The Arava Institute for Environmental Studies is grounded in its mission to save the natural world by bringing people together.
Students from Palestine, Jordan, and Israel were invited to work together on challenges around energy, food and water at the school located in the middle of the desert.
The institute's international development director and former executive director, Dr. David Lehrer, is in Milwaukee at Congregation Emanu-El B'ne Jeshurun this weekend sharing his ideas on how a shared environmental goal can improve relationships in the Middle East. The public is invited to attend.
The institute opened in southern Israel in 1996. Lehrer says faculty members quickly realized it wouldn't be as easy as putting students together in one room to figure out water issues and how to protect lizards.
“If we didn’t initiate the conversation then the conversation wouldn’t happen and that’s when we began to develop this peace-building leadership program,” Lehrer says.

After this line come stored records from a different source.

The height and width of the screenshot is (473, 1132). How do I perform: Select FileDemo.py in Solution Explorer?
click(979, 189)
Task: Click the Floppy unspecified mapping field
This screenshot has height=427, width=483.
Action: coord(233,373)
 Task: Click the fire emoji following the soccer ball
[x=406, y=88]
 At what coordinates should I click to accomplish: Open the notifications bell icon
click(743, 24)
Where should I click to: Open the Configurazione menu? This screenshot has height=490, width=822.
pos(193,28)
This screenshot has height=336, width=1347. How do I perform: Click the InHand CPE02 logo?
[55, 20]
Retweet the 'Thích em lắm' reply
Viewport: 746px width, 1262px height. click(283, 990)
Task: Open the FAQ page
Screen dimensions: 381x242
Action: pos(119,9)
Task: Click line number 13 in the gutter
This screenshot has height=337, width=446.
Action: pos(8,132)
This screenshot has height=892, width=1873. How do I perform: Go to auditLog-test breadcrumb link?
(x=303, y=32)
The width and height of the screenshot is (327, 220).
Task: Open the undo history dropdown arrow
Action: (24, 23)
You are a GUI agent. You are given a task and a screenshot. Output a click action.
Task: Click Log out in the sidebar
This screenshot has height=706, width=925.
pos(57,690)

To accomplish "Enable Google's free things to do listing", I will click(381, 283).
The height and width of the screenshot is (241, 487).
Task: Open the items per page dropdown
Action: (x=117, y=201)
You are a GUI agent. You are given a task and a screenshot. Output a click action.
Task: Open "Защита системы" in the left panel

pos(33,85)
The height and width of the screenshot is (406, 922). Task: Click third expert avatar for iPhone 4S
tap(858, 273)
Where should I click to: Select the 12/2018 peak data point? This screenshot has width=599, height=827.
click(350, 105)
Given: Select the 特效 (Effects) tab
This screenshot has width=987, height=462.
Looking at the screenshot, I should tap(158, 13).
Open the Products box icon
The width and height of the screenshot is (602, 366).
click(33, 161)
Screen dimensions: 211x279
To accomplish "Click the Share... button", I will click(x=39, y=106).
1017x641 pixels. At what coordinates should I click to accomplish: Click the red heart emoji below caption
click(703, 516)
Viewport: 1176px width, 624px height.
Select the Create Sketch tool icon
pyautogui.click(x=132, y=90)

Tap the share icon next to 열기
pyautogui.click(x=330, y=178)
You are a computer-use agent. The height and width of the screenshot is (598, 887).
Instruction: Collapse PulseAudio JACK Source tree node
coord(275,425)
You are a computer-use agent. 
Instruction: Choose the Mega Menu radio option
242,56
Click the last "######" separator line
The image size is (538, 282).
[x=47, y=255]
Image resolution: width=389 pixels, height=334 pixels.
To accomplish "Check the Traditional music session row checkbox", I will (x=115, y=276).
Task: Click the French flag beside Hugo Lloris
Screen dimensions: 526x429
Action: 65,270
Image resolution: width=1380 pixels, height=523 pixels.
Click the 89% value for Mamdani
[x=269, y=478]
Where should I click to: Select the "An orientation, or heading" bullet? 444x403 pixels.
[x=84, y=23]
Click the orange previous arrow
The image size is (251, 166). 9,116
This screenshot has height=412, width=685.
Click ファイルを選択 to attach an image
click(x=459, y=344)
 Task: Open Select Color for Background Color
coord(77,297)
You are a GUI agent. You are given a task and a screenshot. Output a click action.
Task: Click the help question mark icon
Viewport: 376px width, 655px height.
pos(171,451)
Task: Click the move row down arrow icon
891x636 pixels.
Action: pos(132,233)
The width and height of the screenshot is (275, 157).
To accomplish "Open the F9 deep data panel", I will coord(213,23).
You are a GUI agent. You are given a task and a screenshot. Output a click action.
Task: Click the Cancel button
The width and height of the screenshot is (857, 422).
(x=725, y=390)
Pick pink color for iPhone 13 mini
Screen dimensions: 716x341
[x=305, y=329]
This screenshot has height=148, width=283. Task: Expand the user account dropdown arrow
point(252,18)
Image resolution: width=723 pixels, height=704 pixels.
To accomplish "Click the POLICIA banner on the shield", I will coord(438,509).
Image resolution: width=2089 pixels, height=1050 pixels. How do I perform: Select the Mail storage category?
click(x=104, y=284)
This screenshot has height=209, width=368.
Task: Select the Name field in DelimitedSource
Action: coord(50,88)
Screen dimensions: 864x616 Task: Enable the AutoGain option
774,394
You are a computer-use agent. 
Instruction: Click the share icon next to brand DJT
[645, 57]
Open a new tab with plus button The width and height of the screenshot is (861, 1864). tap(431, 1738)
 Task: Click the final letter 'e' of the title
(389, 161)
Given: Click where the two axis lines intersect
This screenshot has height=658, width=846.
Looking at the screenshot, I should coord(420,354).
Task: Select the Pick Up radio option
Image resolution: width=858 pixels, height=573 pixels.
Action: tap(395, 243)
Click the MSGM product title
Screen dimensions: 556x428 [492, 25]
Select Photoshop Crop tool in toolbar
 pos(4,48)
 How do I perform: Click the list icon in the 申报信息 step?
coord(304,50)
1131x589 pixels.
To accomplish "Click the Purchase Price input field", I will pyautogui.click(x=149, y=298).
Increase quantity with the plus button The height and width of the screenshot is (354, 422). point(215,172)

Lehrer says when students first arrive, they’re often excited to meet people from other countries, but eventually Lehrer says the “honeymoon” dissolves.
“All of a sudden the Palestinian living with an Israeli, it dawns on him that Israeli once a year goes to army reserves and serves at check posts in the West Bank, and it occurs to the Israeli that this Palestinian comes from a family that is Holocaust deniers,” Lehrer says.
He says the school’s program gives students the tools to take on those difficult discussion. “It is the Middle East we’re talking about; these sessions aren’t very quiet and the often end with the students screaming and yelling at each other and stomping out the door but in the end they live together on the same campus sharing rooms, sharing tea, coffee,” Lehrer says.
And because they’re in the middle of a desert, it’s even harder to get away from one another. But Lehrer says the formula is working.

“We have over 1500 alumni around the world, two-thirds of them are in the Middle East. They maintain contact both with the institute and with each other,” Lehrer says.
Alumni have become teachers, some at the institute, others have become government leaders in the own communities.
“And so we’re really building through this a network of people who understand the importance of cross-border cooperation especially in order to deal with environmental issues and climate change,” Lehrer says.
He believes the peace-building model could help tackle other challenges in other parts of the world.

“That’s why the institute is looking to establish this Center for Applied Environmental Diplomacy, because we believe that what we are doing in the Middle East between Israelis, and Palestinians, and Jordanians, and now a wider group of other Arab countries can give us lessons for general conflict resolution,” Lehrer says.
He says most importantly people need to feel heard. "Especially those who perceive themselves as the victim. So learning to listen objectively in a way that allows people to say their piece and feel that someone heard them is critical,” Lehrer says.
He says listening fosters trust.
“Trust is the first step, that’s the most critical element. And the last lesson is it can’t all be about talk. Talk is nice, but in the end people want to feel that there’s some kind of improvement, some kind of impact for this collaboration,” Lehrer says.
Over the years he has watched people who would normally have thought of the other person in the room as their enemy. “I think that’s true of a lot of places in the world that by speaking to the enemy you in some ways betraying your cause, betraying your people,” Lehrer says.
Some people are brave enough to reach out, he says. “But in the end it can’t just be about dialogue otherwise you feel like you’re whitewashing or in our case greenwashing…there has to be some kind of impact that improves a situation,” Lehrer says.
He believe these lessons apply in multiple situations. “With the environment, we just have a very clear common interest with everyone on the planet,” Lehrer says.